Volvo Energy to focus on battery life-cycle solutions

Volvo Group says it has created a "business area" to offer its clients battery life-cycle options including disposal and repurposing and to develop charging infrastructure.
Loading, Hauling & Excavation / February 8, 2021
By David Arminas
The L25 electric compact wheeled loader: more to come from Volvo (image courtesy Volvo CE)

"Volvo Energy will be a business area with full profit and loss responsibility," according to a Volvo statement. "It will have both an internal role, providing batteries and charging solutions to the Volvo Group's other business areas and an external role, offering used, remanufactured and refurbished batteries to customers for use across different applications.

"Volvo Energy will also carry the group's responsibility for hydrogen infrastructure solutions for fuel cell electric vehicles and collaborate with other companies to do so.
"There is a great and growing interest for electric vehicles and machines among our customers," said Martin Lundstedt, chief executive of Volvo Group, the parent company of Volvo Construction Equipment.

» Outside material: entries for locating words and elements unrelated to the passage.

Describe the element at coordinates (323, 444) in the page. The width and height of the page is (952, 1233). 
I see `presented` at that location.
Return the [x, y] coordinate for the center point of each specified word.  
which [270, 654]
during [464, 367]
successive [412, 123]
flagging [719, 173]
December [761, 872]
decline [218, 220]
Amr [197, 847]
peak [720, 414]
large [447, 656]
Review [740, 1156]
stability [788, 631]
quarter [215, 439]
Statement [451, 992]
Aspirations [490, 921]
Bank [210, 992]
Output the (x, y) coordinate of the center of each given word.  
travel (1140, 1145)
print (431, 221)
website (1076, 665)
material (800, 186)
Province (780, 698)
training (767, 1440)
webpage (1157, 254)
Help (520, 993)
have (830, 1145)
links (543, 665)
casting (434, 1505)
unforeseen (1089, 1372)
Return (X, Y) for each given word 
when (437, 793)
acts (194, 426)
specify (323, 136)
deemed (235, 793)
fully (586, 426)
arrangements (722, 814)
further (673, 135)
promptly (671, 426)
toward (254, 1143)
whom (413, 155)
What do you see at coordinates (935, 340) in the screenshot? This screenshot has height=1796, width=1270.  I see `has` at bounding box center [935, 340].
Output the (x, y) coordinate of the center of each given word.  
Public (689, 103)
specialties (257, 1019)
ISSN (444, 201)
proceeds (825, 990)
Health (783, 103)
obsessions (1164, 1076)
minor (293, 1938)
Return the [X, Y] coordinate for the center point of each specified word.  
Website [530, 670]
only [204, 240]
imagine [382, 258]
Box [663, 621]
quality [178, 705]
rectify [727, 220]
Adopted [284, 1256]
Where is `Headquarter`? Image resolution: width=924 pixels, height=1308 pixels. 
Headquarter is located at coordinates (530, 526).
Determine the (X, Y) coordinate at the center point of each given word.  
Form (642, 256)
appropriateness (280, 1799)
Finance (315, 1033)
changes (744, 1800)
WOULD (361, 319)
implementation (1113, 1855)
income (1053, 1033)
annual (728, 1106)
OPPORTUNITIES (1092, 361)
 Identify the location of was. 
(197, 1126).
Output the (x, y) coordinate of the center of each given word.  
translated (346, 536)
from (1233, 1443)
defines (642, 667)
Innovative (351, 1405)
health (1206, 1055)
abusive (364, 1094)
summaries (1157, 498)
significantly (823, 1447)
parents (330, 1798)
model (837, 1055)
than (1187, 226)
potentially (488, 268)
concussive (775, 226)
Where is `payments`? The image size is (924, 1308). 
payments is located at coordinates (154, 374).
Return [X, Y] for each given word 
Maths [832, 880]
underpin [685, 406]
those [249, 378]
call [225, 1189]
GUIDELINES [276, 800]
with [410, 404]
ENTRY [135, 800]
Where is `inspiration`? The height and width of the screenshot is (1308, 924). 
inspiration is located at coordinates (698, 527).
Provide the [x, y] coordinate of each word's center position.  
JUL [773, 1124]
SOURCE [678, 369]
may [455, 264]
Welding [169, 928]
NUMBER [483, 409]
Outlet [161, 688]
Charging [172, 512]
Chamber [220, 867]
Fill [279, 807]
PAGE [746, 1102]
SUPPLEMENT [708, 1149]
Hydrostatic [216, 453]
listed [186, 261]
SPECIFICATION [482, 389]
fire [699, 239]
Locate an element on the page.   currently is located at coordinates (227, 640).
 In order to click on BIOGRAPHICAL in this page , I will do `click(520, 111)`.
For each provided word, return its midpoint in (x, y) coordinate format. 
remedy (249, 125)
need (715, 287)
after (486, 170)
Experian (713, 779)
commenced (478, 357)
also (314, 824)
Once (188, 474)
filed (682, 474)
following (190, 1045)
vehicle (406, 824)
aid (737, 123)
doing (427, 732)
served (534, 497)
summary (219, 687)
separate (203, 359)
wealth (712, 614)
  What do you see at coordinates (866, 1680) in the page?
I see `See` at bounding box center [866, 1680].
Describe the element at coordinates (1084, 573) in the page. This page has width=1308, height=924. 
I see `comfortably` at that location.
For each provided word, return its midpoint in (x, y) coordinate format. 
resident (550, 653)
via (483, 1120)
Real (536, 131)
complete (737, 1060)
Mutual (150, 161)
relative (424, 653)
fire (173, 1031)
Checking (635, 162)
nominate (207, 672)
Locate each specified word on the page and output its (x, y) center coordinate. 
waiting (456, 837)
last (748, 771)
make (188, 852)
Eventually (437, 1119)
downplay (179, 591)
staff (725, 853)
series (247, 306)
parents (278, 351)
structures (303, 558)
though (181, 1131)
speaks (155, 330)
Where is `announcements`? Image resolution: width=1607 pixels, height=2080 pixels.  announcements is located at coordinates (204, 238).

"Our ambition is to offer our customers the most competitive solutions when it comes to electrification, including batteries and charging infrastructure. With Volvo Energy, we are taking a holistic view of the entire life-cycle, which benefits both our customers' business and society as a whole."

The company said that it would increase the pace of its rollout of electric vehicles and related services, including the introduction of heavy-duty trucks for regional transport or construction later this year.

Joachim Rosenberg, chairman of Volvo Group's UD Trucks division, will head Volvo Energy. He will continue to run UD Trucks and prepare the transfer of UD Trucks ownership to Isuzu Motors.

UD Trucks was set up in 1935 in Japan as Nihon Diesel Industries, later taking the name UD Trucks after its product uniflow scavenging diesel engine. It became a 100 per cent Volvo division in 2017.

UD Truck will eventually be transferred to Isuzu Motors as indicated in a December 2019 partnership agreement between Volvo Group and Isuzu Motors. Intended cooperation will be in autonomous driving, connectivity and medium- and heavy-duty electric vehicles.

Meanwhile, Norwegian contractors K. Baugerød Anlegg and Veidekke recently received their Volvo ECR25 electric compact excavator and Volvo L25 electric compact wheel loader from Volvo Construction Equipment. The companies were the first to place an order for the machines and did so at bauma 2019.